Frequently Asked Questions (FAQ)

  1. How is Boxes.dev different from using git worktrees for parallel development? A git worktree provides an additional checkout of a repository on the same machine, sharing system resources and potentially conflicting on ports or services. A Boxes.dev fork is a full, independent cloud computer (a Linux VM) with its own dedicated CPU, memory, isolated filesystem, ports, and database state. This allows true parallel execution without resource contention or interference.
  2. Does Boxes.dev sell me AI tokens or an LLM subscription? No. Boxes.dev does not sell AI tokens. It provides the cloud execution environment for agents. You use your existing Codex or Claude Code subscription or API key. Boxes.dev charges only for the compute time (box-hours) the cloud devboxes and forks are awake and running.
  3. Can I use my own editor like VS Code or JetBrains IDE with Boxes.dev? Yes. While Boxes.dev provides a powerful integrated web and desktop workbench for reviewing diffs and managing agents, it supports connecting to the devbox's port-forwarded localhost from any local editor or IDE. You can attach a local VS Code instance via Remote - SSH or simply open the forwarded port in your browser.

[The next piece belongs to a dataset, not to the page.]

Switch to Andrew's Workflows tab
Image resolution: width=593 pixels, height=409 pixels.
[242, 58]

  4. What happens to my running agents if I close my laptop? The agents and devboxes keep working uninterrupted in the cloud. Boxes.dev is designed for this continuous operation. You can close your laptop, go offline, or sleep, and the agents will complete their tasks. You can check the progress and results later from the desktop app, web dashboard, or mobile device.

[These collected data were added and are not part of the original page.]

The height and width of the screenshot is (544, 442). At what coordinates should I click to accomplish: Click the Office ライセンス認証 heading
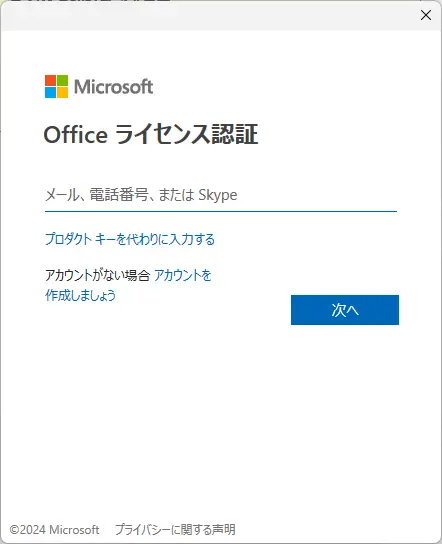pos(151,134)
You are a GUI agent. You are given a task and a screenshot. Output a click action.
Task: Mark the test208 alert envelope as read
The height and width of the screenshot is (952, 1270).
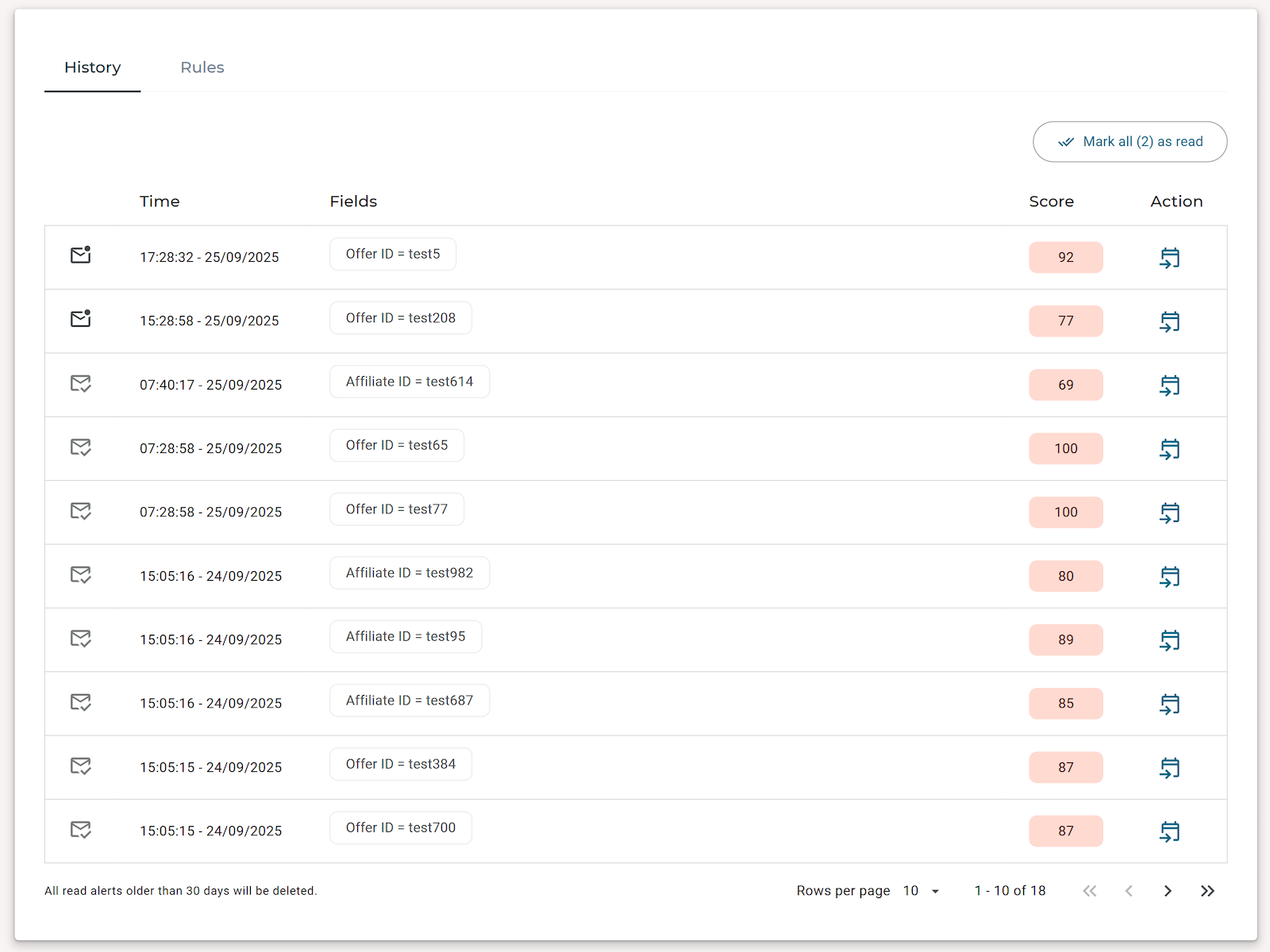pyautogui.click(x=80, y=319)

  5. How does the pricing model work? Pricing is based on a simple box-hour metric. One box-hour equals one 4 vCPU / 8 GiB devbox being awake for one hour. Idle forks automatically sleep to conserve usage. Plans include a pool of free or included box-hours per month (e.g., 40 hours for the Starter plan), with prepaid overage available at a lower rate if you exceed the included quota. You can start for free with a trial that provides 10 box-hours.